Un nouveau chapitre s'écrit en mer. Le porte-avions français Charles-de-Gaulle, accompagné de son groupe d'escorte, commence sa phase de déploiement dans l'Atlantique Nord et la mer Baltique, comme l'a annoncé le vendredi le ministère des Armées. Ce mouvement stratégique intervient dans un climat de tensions accru, exacerbé par les actions de la Russie et les ambitions de certains leaders, tel Donald Trump, envers le Groenland.

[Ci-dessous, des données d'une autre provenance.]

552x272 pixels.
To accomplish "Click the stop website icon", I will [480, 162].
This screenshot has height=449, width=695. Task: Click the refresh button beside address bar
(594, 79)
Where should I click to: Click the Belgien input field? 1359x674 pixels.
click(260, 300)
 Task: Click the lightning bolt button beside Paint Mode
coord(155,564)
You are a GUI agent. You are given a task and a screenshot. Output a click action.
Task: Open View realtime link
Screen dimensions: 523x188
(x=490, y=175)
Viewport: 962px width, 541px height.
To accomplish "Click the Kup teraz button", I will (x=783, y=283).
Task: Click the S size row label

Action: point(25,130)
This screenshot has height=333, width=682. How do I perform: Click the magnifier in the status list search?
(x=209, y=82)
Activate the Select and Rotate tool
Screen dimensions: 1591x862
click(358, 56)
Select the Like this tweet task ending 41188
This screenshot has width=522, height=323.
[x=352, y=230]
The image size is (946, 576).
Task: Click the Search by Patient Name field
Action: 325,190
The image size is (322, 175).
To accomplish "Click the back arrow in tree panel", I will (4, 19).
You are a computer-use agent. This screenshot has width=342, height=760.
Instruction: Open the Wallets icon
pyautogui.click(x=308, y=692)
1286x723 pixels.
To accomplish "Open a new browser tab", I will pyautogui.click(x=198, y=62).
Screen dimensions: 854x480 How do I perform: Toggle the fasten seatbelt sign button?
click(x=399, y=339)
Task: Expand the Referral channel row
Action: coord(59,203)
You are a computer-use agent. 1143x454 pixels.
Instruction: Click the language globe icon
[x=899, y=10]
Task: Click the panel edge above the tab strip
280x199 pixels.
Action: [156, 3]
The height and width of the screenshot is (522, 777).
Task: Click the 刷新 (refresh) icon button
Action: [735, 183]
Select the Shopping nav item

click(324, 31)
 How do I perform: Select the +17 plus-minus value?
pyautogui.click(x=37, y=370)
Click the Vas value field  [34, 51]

Après avoir quitté Toulon le 27 janvier dernier et participé à l'exercice majeur « Orion 26 », le porte-avions poursuit sa mission, appelée « La Fayette 26 », dans l'Atlantique Nord, avant de diriger ses opérations en Méditerranée. Le Charles-de-Gaulle est attendu au port suédois de Malmö le 25 février, où il marquera une première historique selon le ministère suédois de la Défense. Durant ce déploiement, le groupe aéronaval français prendra part à la mission Baltic Sentry de l'Otan, conçue pour dissuader les menaces pesant sur les infrastructures sous-marines, à la suite de mystérieuses coupures de câbles dont Moscou est suspecté.
Un déploiement anticipé
Ce déploiement, prévu depuis plusieurs mois, coïncide avec le lancement de la mission « Arctic Sentry » par l'Alliance atlantique, visant à renforcer la sécurité dans la zone arctique. Cette démarche répond à des inquiétudes concernant les visées expansionnistes des États-Unis envers le Groenland. Des sous-marins russes de la flotte du Nord circulent régulièrement dans ces eaux.
Le groupe comprend le porte-avions ainsi que des avions, plusieurs frégates, un ravitailleur, et un sous-marin d'attaque. Sa présence, bien plus qu'une simple démonstration de force, est un instrument de communication diplomatique et stratégique. Comme l'a précisé le ministère des Armées, plusieurs navires de combat de nationalités variées, incluant des flottilles italiennes, espagnoles et britanniques, viendront renforcer la Task Force française au cours de cette mission.